--- TASK DETAILS ---
When you reply, transcribe every line of the data below exactly.

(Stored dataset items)
Start of Block

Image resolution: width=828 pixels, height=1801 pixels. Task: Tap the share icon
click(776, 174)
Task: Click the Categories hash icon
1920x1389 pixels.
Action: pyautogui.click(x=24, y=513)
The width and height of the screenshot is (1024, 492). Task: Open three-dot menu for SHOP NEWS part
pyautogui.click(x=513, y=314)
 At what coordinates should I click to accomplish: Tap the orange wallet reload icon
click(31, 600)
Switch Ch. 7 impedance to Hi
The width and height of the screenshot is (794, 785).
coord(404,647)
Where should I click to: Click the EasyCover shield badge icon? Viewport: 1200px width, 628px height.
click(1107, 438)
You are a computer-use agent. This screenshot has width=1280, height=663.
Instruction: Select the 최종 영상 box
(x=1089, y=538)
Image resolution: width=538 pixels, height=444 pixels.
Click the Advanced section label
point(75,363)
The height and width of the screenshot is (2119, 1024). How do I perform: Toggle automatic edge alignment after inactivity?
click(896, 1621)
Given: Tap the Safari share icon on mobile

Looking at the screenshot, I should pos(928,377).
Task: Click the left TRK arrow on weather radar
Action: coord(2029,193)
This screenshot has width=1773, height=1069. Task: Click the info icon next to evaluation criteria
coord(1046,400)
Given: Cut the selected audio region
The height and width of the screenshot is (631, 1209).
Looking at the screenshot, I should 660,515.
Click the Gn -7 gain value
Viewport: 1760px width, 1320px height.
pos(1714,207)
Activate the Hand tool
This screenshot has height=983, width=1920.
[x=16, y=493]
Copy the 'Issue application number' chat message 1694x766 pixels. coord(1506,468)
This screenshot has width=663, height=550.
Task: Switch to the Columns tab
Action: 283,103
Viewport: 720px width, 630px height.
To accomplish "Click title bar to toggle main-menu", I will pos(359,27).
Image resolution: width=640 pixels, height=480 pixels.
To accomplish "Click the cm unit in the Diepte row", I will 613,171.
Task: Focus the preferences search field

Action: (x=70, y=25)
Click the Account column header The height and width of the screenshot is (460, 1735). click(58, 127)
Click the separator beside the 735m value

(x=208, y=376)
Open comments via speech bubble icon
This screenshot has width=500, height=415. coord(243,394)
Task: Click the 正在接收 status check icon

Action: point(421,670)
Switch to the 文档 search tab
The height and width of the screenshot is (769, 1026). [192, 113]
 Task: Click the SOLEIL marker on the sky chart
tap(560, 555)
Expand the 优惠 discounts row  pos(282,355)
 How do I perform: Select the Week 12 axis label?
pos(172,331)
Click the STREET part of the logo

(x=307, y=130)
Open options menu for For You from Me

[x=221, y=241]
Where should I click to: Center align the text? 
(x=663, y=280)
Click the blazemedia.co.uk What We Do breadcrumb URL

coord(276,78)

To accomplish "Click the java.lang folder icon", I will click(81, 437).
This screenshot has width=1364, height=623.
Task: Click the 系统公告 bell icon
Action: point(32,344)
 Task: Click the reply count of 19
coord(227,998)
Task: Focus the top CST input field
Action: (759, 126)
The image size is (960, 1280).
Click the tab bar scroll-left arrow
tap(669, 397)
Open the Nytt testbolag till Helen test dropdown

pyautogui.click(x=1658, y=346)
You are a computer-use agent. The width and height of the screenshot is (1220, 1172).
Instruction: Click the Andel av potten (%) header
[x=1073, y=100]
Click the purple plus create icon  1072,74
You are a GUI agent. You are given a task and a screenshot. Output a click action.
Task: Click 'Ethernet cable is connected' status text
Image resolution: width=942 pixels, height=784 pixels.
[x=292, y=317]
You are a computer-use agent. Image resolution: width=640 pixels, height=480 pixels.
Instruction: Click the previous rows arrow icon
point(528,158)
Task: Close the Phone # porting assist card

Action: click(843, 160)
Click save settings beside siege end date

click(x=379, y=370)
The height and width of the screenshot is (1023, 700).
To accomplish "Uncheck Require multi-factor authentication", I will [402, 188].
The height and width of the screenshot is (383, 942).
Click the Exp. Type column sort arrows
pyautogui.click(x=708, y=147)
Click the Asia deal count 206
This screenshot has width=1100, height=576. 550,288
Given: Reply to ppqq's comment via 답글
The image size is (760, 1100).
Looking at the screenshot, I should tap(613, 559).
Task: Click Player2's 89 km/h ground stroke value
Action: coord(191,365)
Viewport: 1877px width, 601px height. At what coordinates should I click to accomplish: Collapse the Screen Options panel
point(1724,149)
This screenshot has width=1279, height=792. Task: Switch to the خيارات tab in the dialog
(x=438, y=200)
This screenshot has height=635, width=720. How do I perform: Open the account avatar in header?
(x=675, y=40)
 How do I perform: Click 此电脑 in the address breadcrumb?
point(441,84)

End of Block

--- ANSWER ---
Image resolution: width=828 pixels, height=1801 pixels. Task: Tap the share icon
click(776, 174)
Task: Click the Categories hash icon
1920x1389 pixels.
Action: pyautogui.click(x=24, y=513)
The width and height of the screenshot is (1024, 492). Task: Open three-dot menu for SHOP NEWS part
pyautogui.click(x=513, y=314)
 At what coordinates should I click to accomplish: Tap the orange wallet reload icon
click(31, 600)
Switch Ch. 7 impedance to Hi
The width and height of the screenshot is (794, 785).
coord(404,647)
Where should I click to: Click the EasyCover shield badge icon? Viewport: 1200px width, 628px height.
click(1107, 438)
You are a computer-use agent. This screenshot has width=1280, height=663.
Instruction: Select the 최종 영상 box
(x=1089, y=538)
Image resolution: width=538 pixels, height=444 pixels.
Click the Advanced section label
point(75,363)
The height and width of the screenshot is (2119, 1024). How do I perform: Toggle automatic edge alignment after inactivity?
click(896, 1621)
Given: Tap the Safari share icon on mobile

Looking at the screenshot, I should pos(928,377).
Task: Click the left TRK arrow on weather radar
Action: coord(2029,193)
This screenshot has width=1773, height=1069. Task: Click the info icon next to evaluation criteria
coord(1046,400)
Given: Cut the selected audio region
The height and width of the screenshot is (631, 1209).
Looking at the screenshot, I should 660,515.
Click the Gn -7 gain value
Viewport: 1760px width, 1320px height.
pos(1714,207)
Activate the Hand tool
This screenshot has height=983, width=1920.
[x=16, y=493]
Copy the 'Issue application number' chat message 1694x766 pixels. coord(1506,468)
This screenshot has width=663, height=550.
Task: Switch to the Columns tab
Action: 283,103
Viewport: 720px width, 630px height.
To accomplish "Click title bar to toggle main-menu", I will pos(359,27).
Image resolution: width=640 pixels, height=480 pixels.
To accomplish "Click the cm unit in the Diepte row", I will 613,171.
Task: Focus the preferences search field

Action: (x=70, y=25)
Click the Account column header The height and width of the screenshot is (460, 1735). click(58, 127)
Click the separator beside the 735m value

(x=208, y=376)
Open comments via speech bubble icon
This screenshot has width=500, height=415. coord(243,394)
Task: Click the 正在接收 status check icon

Action: point(421,670)
Switch to the 文档 search tab
The height and width of the screenshot is (769, 1026). [192, 113]
 Task: Click the SOLEIL marker on the sky chart
tap(560, 555)
Expand the 优惠 discounts row  pos(282,355)
 How do I perform: Select the Week 12 axis label?
pos(172,331)
Click the STREET part of the logo

(x=307, y=130)
Open options menu for For You from Me

[x=221, y=241]
Where should I click to: Center align the text? 
(x=663, y=280)
Click the blazemedia.co.uk What We Do breadcrumb URL

coord(276,78)

To accomplish "Click the java.lang folder icon", I will click(81, 437).
This screenshot has width=1364, height=623.
Task: Click the 系统公告 bell icon
Action: point(32,344)
 Task: Click the reply count of 19
coord(227,998)
Task: Focus the top CST input field
Action: (759, 126)
The image size is (960, 1280).
Click the tab bar scroll-left arrow
tap(669, 397)
Open the Nytt testbolag till Helen test dropdown

pyautogui.click(x=1658, y=346)
You are a computer-use agent. The width and height of the screenshot is (1220, 1172).
Instruction: Click the Andel av potten (%) header
[x=1073, y=100]
Click the purple plus create icon  1072,74
You are a GUI agent. You are given a task and a screenshot. Output a click action.
Task: Click 'Ethernet cable is connected' status text
Image resolution: width=942 pixels, height=784 pixels.
[x=292, y=317]
You are a computer-use agent. Image resolution: width=640 pixels, height=480 pixels.
Instruction: Click the previous rows arrow icon
point(528,158)
Task: Close the Phone # porting assist card

Action: click(843, 160)
Click save settings beside siege end date

click(x=379, y=370)
The height and width of the screenshot is (1023, 700).
To accomplish "Uncheck Require multi-factor authentication", I will [402, 188].
The height and width of the screenshot is (383, 942).
Click the Exp. Type column sort arrows
pyautogui.click(x=708, y=147)
Click the Asia deal count 206
This screenshot has width=1100, height=576. 550,288
Given: Reply to ppqq's comment via 답글
The image size is (760, 1100).
Looking at the screenshot, I should tap(613, 559).
Task: Click Player2's 89 km/h ground stroke value
Action: coord(191,365)
Viewport: 1877px width, 601px height. At what coordinates should I click to accomplish: Collapse the Screen Options panel
point(1724,149)
This screenshot has width=1279, height=792. Task: Switch to the خيارات tab in the dialog
(x=438, y=200)
This screenshot has height=635, width=720. How do I perform: Open the account avatar in header?
(x=675, y=40)
 How do I perform: Click 此电脑 in the address breadcrumb?
point(441,84)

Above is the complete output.